The following pair received entry from the doubles qualifying draw:
- FRA Benoît Paire / USA Jackson Withrow

===Withdrawals===
- Before the tournament
- COL Juan Sebastián Cabal / COL Robert Farah → replaced by FRA Fabrice Martin / AUS Max Purcell
- NED Wesley Koolhof / NED Jean-Julien Rojer → replaced by BUL Grigor Dimitrov / USA Tommy Paul
- POL Łukasz Kubot / BRA Marcelo Melo → replaced by NZL Marcus Daniell / BRA Marcelo Melo
- CRO Nikola Mektić / CRO Mate Pavić → replaced by ESA Marcelo Arévalo / NED Matwé Middelkoop
- GBR Jamie Murray / BRA Bruno Soares → replaced by USA Sebastian Korda / ITA Jannik Sinner
- USA Rajeev Ram / GBR Joe Salisbury → replaced by KAZ Alexander Bublik / KAZ Andrey Golubev

==Women's invitational==
Between 2011 and 2019, the Citi Open hosted conjoining men and women tournaments. However, amid the COVID-19 pandemic in 2020, the Women's Tennis Association (WTA) revoked its sanction of the Citi Open for the year's tour and added two events to its provisional calendar instead: the Top Seed Open in Lexington, Kentucky and the Prague Open. After the Citi Open returned in 2021 from the event's eventual cancellation in the prior year, the WTA stayed its revocation of the event's sanction, so the women's tournament did not return as many women's players had scheduling conflicts with the 2020 Summer Olympics. In its place, event officials created the inaugural women's invitational as a three-day exhibition during the US Open Series. Coco Gauff, Jessica Pegula, and Jennifer Brady were the three original headliners, though Brady was later replaced by Victoria Azarenka.

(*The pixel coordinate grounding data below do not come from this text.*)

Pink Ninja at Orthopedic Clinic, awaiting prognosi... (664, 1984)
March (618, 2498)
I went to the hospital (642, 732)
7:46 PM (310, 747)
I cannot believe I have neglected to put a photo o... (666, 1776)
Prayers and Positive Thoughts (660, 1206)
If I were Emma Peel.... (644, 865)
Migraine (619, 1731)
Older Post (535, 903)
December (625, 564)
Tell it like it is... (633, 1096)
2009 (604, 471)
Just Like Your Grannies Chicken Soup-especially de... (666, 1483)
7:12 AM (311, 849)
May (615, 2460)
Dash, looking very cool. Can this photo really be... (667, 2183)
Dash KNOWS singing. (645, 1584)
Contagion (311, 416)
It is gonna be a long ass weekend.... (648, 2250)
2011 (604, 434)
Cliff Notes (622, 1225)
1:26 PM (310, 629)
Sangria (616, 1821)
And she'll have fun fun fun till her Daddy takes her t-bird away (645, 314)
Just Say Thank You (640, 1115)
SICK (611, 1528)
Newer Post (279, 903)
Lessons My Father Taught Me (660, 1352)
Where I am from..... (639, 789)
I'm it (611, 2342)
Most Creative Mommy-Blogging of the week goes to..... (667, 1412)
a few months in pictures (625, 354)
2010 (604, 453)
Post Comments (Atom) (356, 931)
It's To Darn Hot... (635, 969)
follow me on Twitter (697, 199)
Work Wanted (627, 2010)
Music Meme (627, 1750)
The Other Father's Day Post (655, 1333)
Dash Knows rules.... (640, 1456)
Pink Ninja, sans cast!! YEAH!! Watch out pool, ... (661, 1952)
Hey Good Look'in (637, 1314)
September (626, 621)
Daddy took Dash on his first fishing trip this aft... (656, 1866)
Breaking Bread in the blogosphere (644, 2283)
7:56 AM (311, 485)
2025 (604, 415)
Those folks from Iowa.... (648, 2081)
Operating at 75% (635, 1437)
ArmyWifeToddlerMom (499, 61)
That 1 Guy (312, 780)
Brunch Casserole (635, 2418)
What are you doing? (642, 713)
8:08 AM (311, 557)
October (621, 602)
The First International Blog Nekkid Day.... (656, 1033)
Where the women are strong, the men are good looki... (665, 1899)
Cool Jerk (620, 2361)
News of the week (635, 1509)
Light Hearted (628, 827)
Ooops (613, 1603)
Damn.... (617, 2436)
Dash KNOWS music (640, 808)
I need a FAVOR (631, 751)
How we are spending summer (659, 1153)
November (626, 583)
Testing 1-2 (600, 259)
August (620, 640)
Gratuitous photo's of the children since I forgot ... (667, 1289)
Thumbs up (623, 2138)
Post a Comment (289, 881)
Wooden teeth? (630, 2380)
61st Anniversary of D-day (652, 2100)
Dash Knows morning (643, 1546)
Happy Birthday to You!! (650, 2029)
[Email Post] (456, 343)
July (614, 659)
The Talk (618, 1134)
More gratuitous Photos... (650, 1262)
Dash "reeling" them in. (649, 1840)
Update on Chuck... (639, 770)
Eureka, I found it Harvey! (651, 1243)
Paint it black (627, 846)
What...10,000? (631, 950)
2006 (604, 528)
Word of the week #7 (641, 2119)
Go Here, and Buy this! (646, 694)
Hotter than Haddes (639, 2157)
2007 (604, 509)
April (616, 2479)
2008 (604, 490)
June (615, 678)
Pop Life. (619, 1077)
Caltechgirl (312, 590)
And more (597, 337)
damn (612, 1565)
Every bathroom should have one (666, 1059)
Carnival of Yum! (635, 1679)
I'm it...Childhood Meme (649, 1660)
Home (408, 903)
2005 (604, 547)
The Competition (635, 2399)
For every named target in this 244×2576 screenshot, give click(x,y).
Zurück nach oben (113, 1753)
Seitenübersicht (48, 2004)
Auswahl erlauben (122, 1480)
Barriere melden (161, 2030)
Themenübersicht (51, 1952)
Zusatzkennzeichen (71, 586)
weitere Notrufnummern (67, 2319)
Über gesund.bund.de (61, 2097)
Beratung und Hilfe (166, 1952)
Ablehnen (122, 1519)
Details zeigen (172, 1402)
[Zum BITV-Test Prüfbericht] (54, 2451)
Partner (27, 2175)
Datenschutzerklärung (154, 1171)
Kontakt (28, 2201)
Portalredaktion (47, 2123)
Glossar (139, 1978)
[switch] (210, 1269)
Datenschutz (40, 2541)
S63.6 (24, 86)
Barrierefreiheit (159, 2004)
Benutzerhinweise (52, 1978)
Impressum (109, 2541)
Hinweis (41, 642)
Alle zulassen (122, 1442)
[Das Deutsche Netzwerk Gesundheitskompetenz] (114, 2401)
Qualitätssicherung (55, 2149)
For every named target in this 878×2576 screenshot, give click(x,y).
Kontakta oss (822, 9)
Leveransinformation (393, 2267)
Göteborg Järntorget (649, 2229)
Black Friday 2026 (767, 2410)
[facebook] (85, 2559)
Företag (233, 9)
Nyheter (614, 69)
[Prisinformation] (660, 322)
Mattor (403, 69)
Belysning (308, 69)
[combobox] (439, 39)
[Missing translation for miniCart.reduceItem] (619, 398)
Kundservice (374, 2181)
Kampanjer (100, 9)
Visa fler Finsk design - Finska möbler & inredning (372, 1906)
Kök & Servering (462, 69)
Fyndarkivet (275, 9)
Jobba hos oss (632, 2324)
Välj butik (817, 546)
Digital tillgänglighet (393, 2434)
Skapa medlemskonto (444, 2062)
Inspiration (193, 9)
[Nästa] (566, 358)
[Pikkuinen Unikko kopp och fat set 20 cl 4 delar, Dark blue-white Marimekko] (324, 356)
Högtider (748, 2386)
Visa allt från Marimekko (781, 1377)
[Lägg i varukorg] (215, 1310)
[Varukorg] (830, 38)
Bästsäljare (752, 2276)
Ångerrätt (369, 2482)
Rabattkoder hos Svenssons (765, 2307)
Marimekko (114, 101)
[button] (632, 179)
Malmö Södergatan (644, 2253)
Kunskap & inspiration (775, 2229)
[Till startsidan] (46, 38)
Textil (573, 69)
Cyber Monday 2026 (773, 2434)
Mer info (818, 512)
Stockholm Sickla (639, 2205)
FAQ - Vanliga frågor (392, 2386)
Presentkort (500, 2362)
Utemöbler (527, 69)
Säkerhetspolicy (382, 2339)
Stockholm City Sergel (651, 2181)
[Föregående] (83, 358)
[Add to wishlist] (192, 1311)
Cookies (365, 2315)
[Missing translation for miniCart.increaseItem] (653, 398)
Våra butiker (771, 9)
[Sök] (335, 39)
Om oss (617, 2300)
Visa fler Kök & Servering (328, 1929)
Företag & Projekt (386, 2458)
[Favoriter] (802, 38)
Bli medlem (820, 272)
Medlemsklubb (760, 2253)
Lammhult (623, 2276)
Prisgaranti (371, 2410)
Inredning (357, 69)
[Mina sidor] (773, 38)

The players played in a round-robin format; the winner of each pair in their first matches would then play each other in the final match. The games were played in a best-of-three set format with regular scoring and a 10-point "super tiebreak" to decide the third set. The player with the best record would be crowned the champion and in the case of a tie, the winner would be decided by the player who won the most sets or games. Because the tournament was not sanctioned by the WTA, the players would not accrue or lose any points. The prize money for the inaugural champion was set at $25,000. On August 5, Gauff defeated Azarenka in the first match, 6–3, 6–1. Azarenka was scheduled to play Pegula the following day, after Brady withdrew from the tournament, to decide the final match, but Azarenka herself later withdrew from the invitational after suffering an ankle injury. On August 7, Pegula defeated Gauff in the final match, 4–6, 7–5, [10-8], to win the invitational.